Other important and extensive research areas by Mr. Horst have been studies aiming at understanding and influencing the phosphate efficiency and nitrogen efficiency of plants. They ranged from studies on the nutrient uptake to the development of models for nutrient utilization by plants. The practical implications of this work were both the objective to increase yields under Low Input Conditions and to minimize adverse environmental effects under High Input Conditions. In his research in recent years Mr. Horst also approached issues on the relationship between Plant Nutrition and drought stress and Plant Nutrition and plant health.

Curriculum vitae

  • Professional backgroud

    Professor Horst was born in Datteln in Westphalia.
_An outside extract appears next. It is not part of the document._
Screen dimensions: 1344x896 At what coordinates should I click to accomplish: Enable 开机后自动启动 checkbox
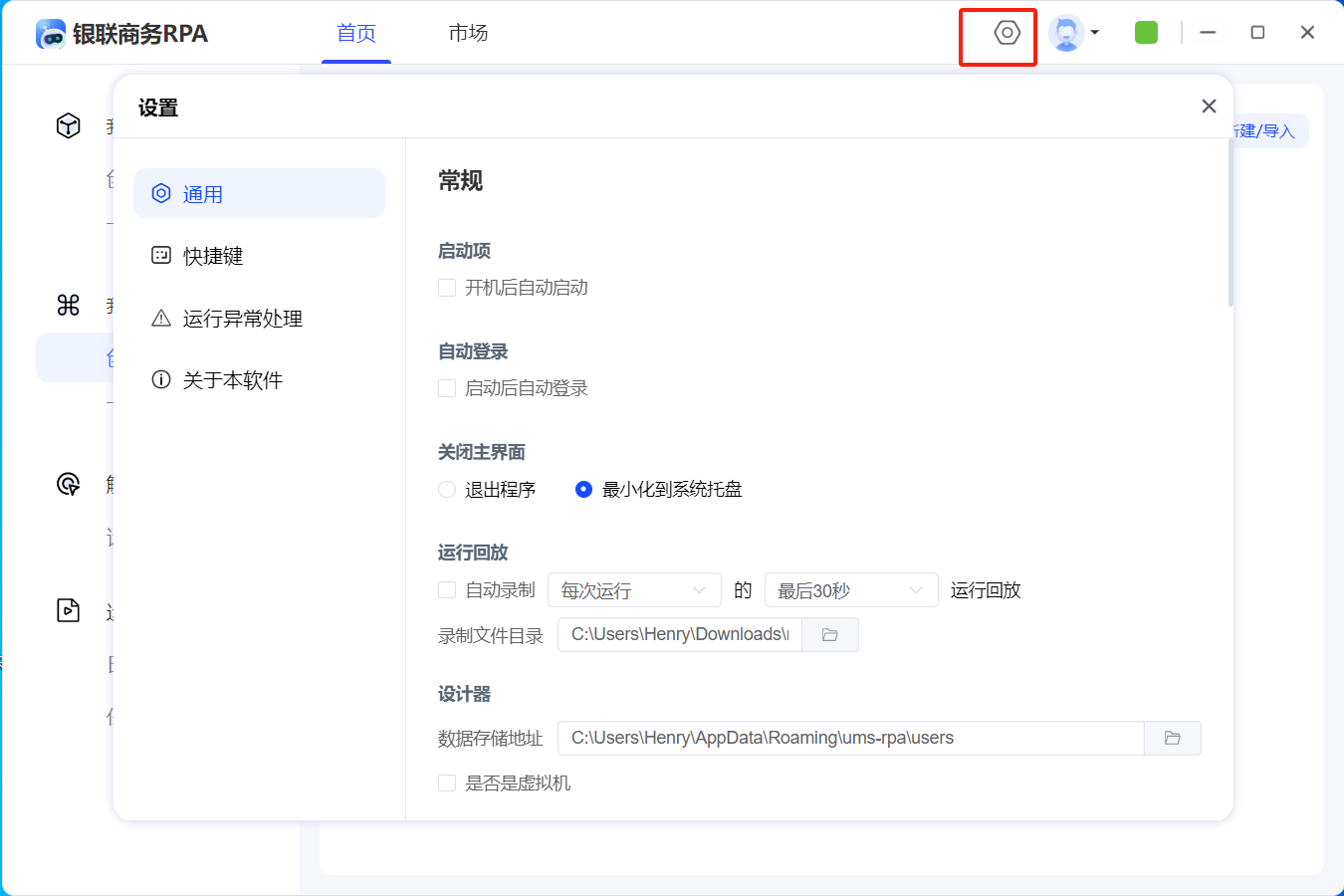(447, 288)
After graduating from high school and in military service, he studied agricultural sciences at the Technical University of Berlin, where he received his doctorate in 1976 with Professor Marschner with a thesis on the influence of silicon on the manganese tolerance of bush beans. He then worked as a postdoc at the International Institute of Tropical Agriculture in Ibadan, Nigeria, for two years. As far as I can tell, the experience of the living conditions there, which are much more difficult than us, have shaped Mr. Horst's further scientific career and has been the driving force behind many of the research projects he has carried out.

    In 1978 he returned to Germany, to the Institute for Plant Nutrition in Hohenheim, where his teacher, Professor Marschner, had in the meantime accepted a call.

    There, in 1980, Mr. Horst habilitated with a thesis on "Genotypical differences in aluminium and manganese tolerance in cowpea and soya". This was followed by a call to the C3 professorship for plant nutrition in Hohenheim, which he held from 1981 to 1987. From 1987 to 2011, Mr. Horst  finally took over the chair of plant nutrition at the Leibniz University of Hanover in place of Mr. Wehrmann.

  • Memberships and Authorities

    Mr Horst has accompanied numerous national and international honorary offices, the listing of which would go beyond the scope. I would just like to mention the chairmanship of the German Society for Plant Nutrition from 1993 to 1997 and the Presidency of the International Plant Nutrition Council from 1997 to 2001. In this capacity, he hosted the renowned "International Plant Nutrition Colloquium" with the University of Hanover in 2001. Since 2003 he has been a member of the Scientific Advisory Board for Fertilization Issues of the BMELV, and since 2008 its chairman. Under his aegis, numerous opinions have been prepared on the efficient, environmentally and resource-saving use of fertilisers, most recently a joint opinion of the scientific advisory councils on agricultural policy and fertilisation issues of the BMELV and the Federal Government's Council of Experts on Environmental Issues on the amendment of the Fertilisation Ordinance.